Node "c1-n1" is the last node having vg1/lv1 active on it.
Can we change the lock mode from "shared" to "exclusive" to
lvresize without having to deactivate the LV on the last node?

It will reduce the availability if we have to deactivate LV on all
nodes to resize. Is there plan to eliminate this limitation in the
near future?

Regards,
Eric
Eric Ren
2018-01-02 08:09:08 UTC
Permalink
Hi David,

I see the comments on res_process():

"""
/*
 * Go through queued actions, and make lock/unlock calls on the resource
 * based on the actions and the existing lock state.
 *
 * All lock operations sent to the lock manager are non-blocking.
 * This is because sanlock does not support lock queueing.
 * Eventually we could enhance this to take advantage of lock
 * queueing when available (i.e. for the dlm).
"""

Is it the reason why lvmlockd has limitation on lvresize with "sh" lock
because lvmlockd cannot up convert "sh" to "ex" to perform lvresize command?

Regards,
Eric
Post by Eric Ren
Hi David,
I see there is a limitation on lvesizing the LV active on multiple node.
"""
limitations of lockd VGs
...
* resizing an LV that is active in the shared mode on multiple hosts
"""
"""
c1-n1:~ # lvresize -L-1G vg1/lv1
  WARNING: Reducing active logical volume to 1.00 GiB.
  THIS MAY DESTROY YOUR DATA (filesystem etc.)
Do you really want to reduce vg1/lv1? [y/n]: y
  LV is already locked with incompatible mode: vg1/lv1
"""
Node "c1-n1" is the last node having vg1/lv1 active on it.
Can we change the lock mode from "shared" to "exclusive" to
lvresize without having to deactivate the LV on the last node?
It will reduce the availability if we have to deactivate LV on all
nodes to resize. Is there plan to eliminate this limitation in the
near future?
Regards,
Eric
_______________________________________________
linux-lvm mailing list
https://www.redhat.com/mailman/listinfo/linux-lvm
read the LVM HOW-TO at http://tldp.org/HOWTO/LVM-HOWTO/
David Teigland
2018-01-02 17:10:34 UTC
Permalink
Post by Eric Ren
* resizing an LV that is active in the shared mode on multiple hosts
Only in the case where the LV is active on multiple hosts at once,
i.e. a cluster fs, which is less common than a local fs.

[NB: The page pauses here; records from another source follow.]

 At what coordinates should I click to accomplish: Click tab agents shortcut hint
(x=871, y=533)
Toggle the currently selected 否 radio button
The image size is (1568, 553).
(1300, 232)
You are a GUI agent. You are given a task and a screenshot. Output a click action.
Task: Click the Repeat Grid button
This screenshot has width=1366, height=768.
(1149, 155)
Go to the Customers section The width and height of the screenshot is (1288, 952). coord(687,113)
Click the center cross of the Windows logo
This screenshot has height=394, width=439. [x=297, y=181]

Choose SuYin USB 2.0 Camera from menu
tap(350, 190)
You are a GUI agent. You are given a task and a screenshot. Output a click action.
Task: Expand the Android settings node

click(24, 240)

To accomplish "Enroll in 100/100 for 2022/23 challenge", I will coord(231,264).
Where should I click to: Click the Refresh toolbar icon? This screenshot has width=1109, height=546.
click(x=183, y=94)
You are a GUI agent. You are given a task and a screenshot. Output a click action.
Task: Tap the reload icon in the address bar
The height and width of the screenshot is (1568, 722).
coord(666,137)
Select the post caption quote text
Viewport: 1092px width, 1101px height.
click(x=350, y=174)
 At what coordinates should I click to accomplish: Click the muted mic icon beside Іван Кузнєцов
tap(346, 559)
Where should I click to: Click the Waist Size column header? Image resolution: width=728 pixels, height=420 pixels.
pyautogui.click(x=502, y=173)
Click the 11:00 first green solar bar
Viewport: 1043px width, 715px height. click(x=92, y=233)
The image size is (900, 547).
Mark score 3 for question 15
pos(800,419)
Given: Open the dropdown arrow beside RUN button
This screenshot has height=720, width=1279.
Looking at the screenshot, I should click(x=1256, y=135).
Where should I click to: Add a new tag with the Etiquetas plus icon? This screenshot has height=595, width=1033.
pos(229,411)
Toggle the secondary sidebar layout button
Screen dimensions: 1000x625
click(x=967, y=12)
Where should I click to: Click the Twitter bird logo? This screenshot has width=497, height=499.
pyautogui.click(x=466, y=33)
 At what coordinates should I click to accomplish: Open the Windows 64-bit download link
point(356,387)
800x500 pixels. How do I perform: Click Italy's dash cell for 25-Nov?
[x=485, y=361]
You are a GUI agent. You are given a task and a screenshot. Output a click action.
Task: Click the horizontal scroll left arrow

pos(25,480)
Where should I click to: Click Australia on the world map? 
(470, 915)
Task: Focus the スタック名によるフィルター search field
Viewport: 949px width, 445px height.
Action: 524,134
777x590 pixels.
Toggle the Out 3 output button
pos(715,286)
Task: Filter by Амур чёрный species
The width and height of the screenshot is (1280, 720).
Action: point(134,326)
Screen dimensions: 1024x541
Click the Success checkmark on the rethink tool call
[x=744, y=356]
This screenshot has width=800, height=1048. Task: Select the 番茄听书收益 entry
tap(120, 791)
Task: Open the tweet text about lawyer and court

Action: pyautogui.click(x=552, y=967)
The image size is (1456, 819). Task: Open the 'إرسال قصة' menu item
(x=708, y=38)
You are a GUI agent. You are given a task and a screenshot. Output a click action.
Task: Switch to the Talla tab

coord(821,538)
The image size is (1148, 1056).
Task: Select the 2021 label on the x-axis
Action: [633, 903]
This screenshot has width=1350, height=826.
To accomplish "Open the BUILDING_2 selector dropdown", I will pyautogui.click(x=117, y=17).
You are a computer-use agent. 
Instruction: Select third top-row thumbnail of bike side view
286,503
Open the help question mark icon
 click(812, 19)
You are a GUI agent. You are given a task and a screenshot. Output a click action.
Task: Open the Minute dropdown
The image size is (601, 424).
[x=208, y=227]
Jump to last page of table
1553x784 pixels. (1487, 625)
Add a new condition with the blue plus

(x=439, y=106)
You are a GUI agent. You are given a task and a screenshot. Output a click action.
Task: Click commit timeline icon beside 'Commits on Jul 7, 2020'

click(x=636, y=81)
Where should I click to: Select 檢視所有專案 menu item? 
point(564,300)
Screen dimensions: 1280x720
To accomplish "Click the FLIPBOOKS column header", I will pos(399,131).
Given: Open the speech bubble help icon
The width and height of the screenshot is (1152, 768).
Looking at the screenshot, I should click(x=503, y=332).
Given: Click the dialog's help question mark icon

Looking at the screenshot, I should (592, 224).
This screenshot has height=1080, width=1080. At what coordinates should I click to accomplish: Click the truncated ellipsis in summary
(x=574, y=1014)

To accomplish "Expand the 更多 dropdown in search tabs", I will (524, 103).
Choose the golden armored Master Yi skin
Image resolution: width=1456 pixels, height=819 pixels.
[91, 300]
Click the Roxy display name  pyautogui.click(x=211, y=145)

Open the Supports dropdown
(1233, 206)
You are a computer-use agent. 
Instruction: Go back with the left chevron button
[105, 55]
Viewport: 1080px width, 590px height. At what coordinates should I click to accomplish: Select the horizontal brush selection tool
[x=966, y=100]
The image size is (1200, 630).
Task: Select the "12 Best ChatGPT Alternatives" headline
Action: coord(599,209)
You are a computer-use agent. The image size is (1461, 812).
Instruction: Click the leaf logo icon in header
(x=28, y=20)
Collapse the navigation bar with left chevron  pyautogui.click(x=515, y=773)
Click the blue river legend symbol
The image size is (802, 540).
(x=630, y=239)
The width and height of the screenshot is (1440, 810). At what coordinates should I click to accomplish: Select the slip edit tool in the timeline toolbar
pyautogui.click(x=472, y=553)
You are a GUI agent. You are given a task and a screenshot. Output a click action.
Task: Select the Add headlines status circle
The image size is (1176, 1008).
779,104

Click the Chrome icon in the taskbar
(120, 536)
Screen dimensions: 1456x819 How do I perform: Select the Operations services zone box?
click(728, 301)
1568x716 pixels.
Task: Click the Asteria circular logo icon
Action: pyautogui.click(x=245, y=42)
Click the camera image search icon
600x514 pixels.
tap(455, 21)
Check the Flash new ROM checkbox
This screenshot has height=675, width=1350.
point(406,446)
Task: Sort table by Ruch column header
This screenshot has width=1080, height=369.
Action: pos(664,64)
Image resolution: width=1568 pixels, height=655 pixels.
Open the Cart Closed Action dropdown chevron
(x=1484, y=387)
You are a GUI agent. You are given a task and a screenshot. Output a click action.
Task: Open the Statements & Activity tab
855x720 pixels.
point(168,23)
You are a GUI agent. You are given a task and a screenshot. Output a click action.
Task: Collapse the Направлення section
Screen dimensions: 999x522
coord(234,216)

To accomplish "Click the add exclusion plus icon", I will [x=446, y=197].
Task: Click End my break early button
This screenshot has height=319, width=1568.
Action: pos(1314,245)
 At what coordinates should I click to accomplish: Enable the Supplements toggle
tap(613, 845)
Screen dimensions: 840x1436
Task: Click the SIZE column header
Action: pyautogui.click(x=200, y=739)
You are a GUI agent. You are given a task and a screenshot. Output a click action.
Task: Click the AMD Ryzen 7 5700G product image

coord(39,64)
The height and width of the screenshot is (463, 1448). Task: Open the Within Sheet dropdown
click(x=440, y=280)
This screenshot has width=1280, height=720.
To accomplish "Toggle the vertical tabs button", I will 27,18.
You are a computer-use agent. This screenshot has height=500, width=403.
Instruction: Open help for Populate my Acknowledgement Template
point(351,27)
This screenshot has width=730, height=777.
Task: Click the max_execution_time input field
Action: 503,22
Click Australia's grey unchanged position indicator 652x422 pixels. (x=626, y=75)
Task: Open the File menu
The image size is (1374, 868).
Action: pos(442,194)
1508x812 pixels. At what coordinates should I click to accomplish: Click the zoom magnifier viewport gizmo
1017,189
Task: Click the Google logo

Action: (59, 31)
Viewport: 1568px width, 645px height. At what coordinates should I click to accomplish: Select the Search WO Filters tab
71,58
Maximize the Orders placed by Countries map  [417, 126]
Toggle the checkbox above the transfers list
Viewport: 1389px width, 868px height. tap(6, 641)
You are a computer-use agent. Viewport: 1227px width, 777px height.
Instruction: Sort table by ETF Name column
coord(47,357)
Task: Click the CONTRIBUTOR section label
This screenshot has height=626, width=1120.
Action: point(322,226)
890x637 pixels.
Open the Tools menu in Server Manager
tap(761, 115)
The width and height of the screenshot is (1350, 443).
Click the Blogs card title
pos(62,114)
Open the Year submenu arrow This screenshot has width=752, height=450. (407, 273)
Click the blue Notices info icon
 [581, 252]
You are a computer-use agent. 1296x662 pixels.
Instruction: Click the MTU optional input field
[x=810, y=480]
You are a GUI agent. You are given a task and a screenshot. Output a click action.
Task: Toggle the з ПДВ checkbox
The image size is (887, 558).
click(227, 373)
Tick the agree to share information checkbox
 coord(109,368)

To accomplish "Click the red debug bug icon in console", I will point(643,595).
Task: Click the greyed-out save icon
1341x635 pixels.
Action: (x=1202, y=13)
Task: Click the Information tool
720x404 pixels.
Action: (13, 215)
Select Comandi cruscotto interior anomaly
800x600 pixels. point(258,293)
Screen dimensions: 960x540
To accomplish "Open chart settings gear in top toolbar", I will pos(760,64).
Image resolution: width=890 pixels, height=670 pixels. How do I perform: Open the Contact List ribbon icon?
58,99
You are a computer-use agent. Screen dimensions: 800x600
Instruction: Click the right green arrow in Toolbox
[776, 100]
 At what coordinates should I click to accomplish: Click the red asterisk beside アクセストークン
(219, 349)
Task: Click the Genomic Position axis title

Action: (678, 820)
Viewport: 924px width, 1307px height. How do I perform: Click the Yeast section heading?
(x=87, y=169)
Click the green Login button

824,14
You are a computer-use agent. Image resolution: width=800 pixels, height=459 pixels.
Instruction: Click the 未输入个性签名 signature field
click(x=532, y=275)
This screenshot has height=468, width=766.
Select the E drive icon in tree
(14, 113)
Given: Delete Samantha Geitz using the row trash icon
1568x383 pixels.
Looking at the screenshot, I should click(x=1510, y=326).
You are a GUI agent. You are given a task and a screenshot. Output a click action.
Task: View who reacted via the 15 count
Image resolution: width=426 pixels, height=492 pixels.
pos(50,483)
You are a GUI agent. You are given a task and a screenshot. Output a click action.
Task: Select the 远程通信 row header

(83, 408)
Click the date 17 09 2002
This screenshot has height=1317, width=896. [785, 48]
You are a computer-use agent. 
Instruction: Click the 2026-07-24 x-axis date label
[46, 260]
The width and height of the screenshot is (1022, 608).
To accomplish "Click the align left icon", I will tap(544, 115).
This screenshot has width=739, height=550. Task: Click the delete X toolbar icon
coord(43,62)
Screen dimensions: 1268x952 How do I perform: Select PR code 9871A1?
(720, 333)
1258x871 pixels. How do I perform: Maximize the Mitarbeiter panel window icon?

In the general case, it's not safe to assume that an LV can be modified by
one node while it's being used by others, even when all of them hold
shared locks on the LV. You'd want to prevent that in general.
Exceptions exist, but whether an exception is ok will likely depend on
what the specific change is, what application is using the LV, whether
that application can tolerate such a change.

One (perhaps the only?) valid exception I know about is extending an LV
while it's being used under a cluster fs (any cluster fs?)

(In reference to your later email, this is not related to lock queueing,
but rather to basic ex/sh lock incompatibility, and when/how to allow
exceptions to that.)

The simplest approach I can think of to allow lvextend under a cluster fs
would be a procedure like:

1. one one node: lvextend --lockopt skip -L+1G VG/LV

That option doesn't exist, but illustrates the point that some new
option could be used to skip the incompatible LV locking in lvmlockd.

2. on each node: lvchange --refresh VG/LV

This updates dm on each node with the new device size.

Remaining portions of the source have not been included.